Breaking all that down can take some time, but worry not — we’ve done some of the legwork for you already. We’ve constructed this guide in order to show you the major differences between Pandora and Spotify to hopefully help you make a decision between these two. So, let’s dive right into the difference between Pandora and Spotify comparison, shall we?

More on The Difference Between Pandora and SpotifyDifference Between Pandora And Spotify


Radios. Radios have been in many of our vehicles since the beginning. They’re a great way to keep noise going during those long car rides, or at least a way to help you jam out to your favorite tunes during your commute.
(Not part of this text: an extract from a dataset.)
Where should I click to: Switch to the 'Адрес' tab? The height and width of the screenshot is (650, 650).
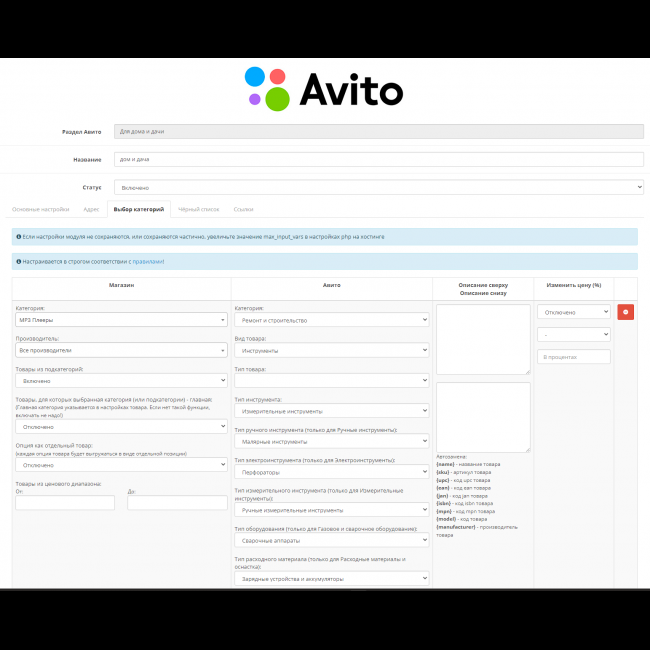pos(91,209)
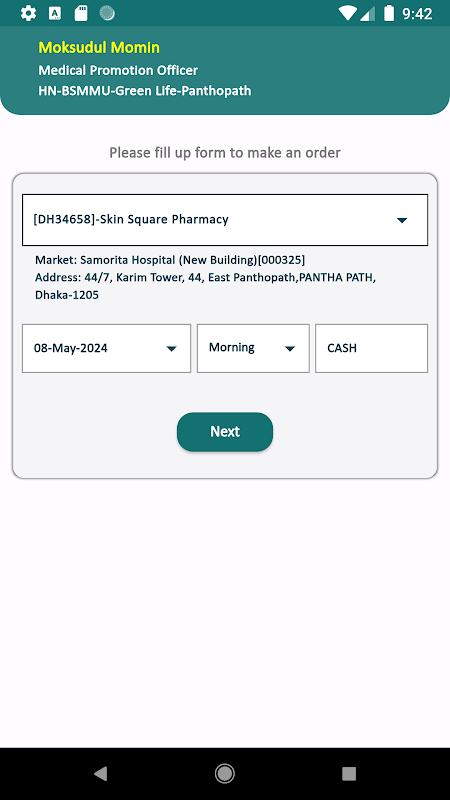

Many music streaming services are ditching that radio style, but there’s at least one service that has designed its entire music streaming service around the radio style — Pandora.

Pandora will give you access to tens of thousands of songs from thousands of different artists, but you don’t setup your songs in the traditional playlist format. Instead, you choose a song or artist that you like, and then Pandora creates what it calls a “station” for you. In that station, you’ll get songs similar to the song that you chose to base the station around — or if you chose an artist, similar to songs made by that artist. You can then “like” or “dislike” songs within that station to customize that station to your tastes.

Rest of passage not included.